Gabriel Kahane’s Sony debut, named for the now vanished hotel where RFK was shot, is a charming and ambitious song cycle about an assortment of Los Angeles icons, ruins, and unassuming addresses. Like most of his music, it’s simmered in vigorous wistfulness and cerebral irony. “I’ve been thinking a lot / About action movies of the 1980s, / Particularly Die Hard,” he croons over a mellow elevator-music beat, backed up by a vocalist who comments on modern architecture. —J.D.
Sony Masterworks, June 3.

Pop Music
16. Hear Janelle Monáe
At Celebrate Brooklyn!
The singer-songwriter with maybe the swoopiest, most limber R&B voice we’ve ever heard—Aretha Franklin with bent notes and contralto dips—plays Prospect Park. Prince is a fan of hers, and an occasional collaborator; maybe he’ll turn up for a cameo?
Prospect Park Bandshell, June 4, 8 p.m.

TV
17. Watch The Bachelorette
Despite yourself.
This little item is not going to persuade anyone who thinks this show is The End of Civilization. But if you are able to set aside your skepticism and tune in, you will encounter Andi Dorfman, the first Jewish Bachelorette, who has a law degree on her wall and an actual brain in her head, and is sassy and sparky and unprecedentedly not-awful.

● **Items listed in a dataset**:
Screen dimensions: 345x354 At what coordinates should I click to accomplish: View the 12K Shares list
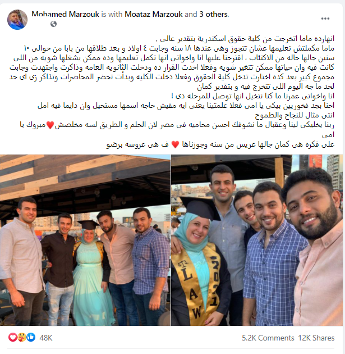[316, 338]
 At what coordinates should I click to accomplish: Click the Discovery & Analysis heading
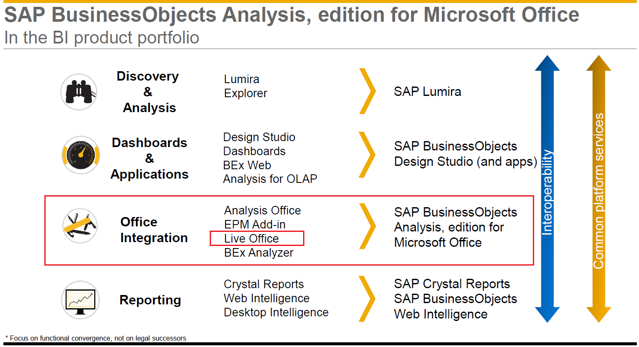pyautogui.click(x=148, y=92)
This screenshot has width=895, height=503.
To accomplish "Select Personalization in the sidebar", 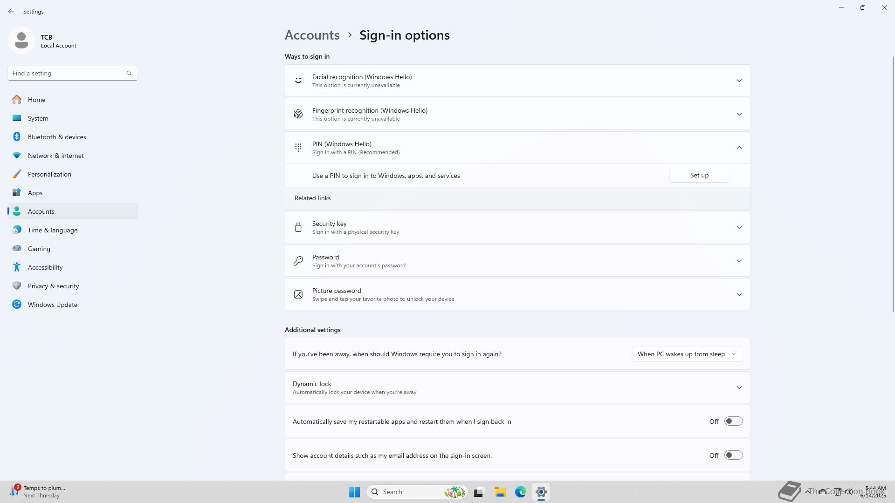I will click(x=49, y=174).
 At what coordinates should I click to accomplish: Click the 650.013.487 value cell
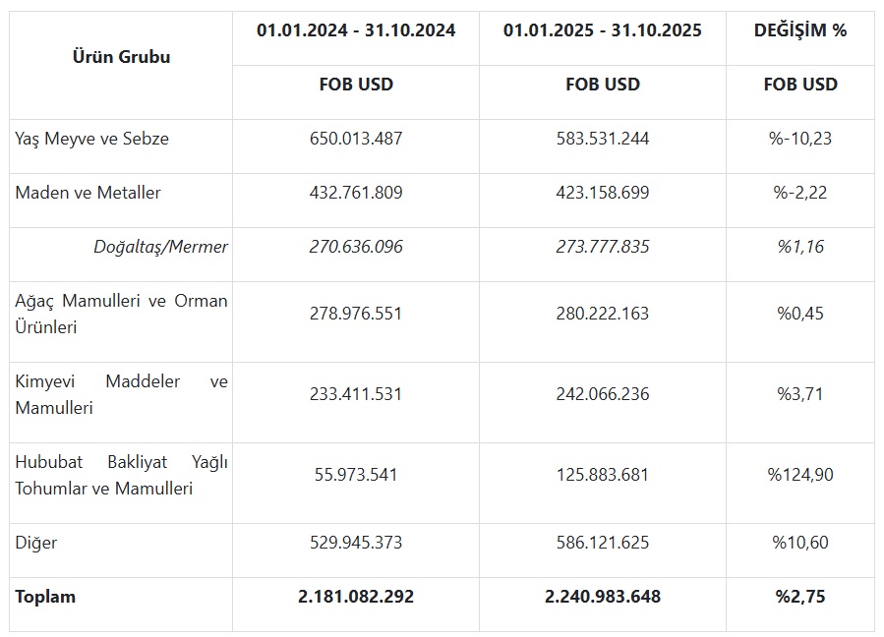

● **WHAT TO WORK ON**:
A. Translate into Spanish this sentence from the entertainment listings: "This little item is not going to persuade anyone who thinks this show is The End of Civilization."
B. Proceed with the entertainment listings, picking up after their final sentence.

● **RESPONSES PER TASK**:
A. Esta pequeña nota no va a convencer a nadie que crea que este programa es El Fin de la Civilización.

B.
ABC, Mondays, 8 p.m.

Books
18. Hear Karl Ove Knausgaard Talk With Jeffrey Eugenides
At the New York Public Library.
The Norwegian author of the megamemoir My Struggle sits down with the man behind Middlesex.
Celeste Bartos Forum, June 6, 7 p.m.

Books
19. Read Ecstatic Cahoots: Fifty Short Stories and Paper Lantern: Love Stories
Two books, one author, one day.
The full text of “Misterioso,” which opens Ecstatic Cahoots, one of Stuart Dybek’s two simultaneously released short-story collections: “ ‘You’re going to leave your watch on?’ ‘You’re leaving on your cross?’ ”
Farrar, Straus & Giroux.

Cabaret
20. Hear Megan Hilty
Let her be your star.
Smash gave her a national stage, but it didn’t nearly do justice to Megan Hilty’s talent: She’s not only a gifted soprano but a sparkling comedienne. This cabaret residency (which, yes, will feature many songs from Smash) is the kind Ivy Lynn would kill for and what Hilty deserves.
Café Carlyle, through June 7.

TV
21. Watch Cosmos
The season finale.
At one time, rebooting Cosmos might have seemed like a decision of extraordinary hubris, because few classic television series, fiction or non-, have been so meticulously built around the voice and screen presence of a single person. The new host, ace science explainer Neil deGrasse Tyson, has proved an able if different successor to Carl Sagan, who encouraged him in his younger days. The show’s first (but, we hope, not only) season ends tonight with a contemplation of “dark energy,” a force that overwhelms gravity, and concludes with Sagan’s best-known monologue, “Pale Blue Dot.” —M.Z.S.
Fox, June 8, 9 p.m.

Classical Music
22. Hear the First Early Music Festival: New York City
Hautboys everywhere!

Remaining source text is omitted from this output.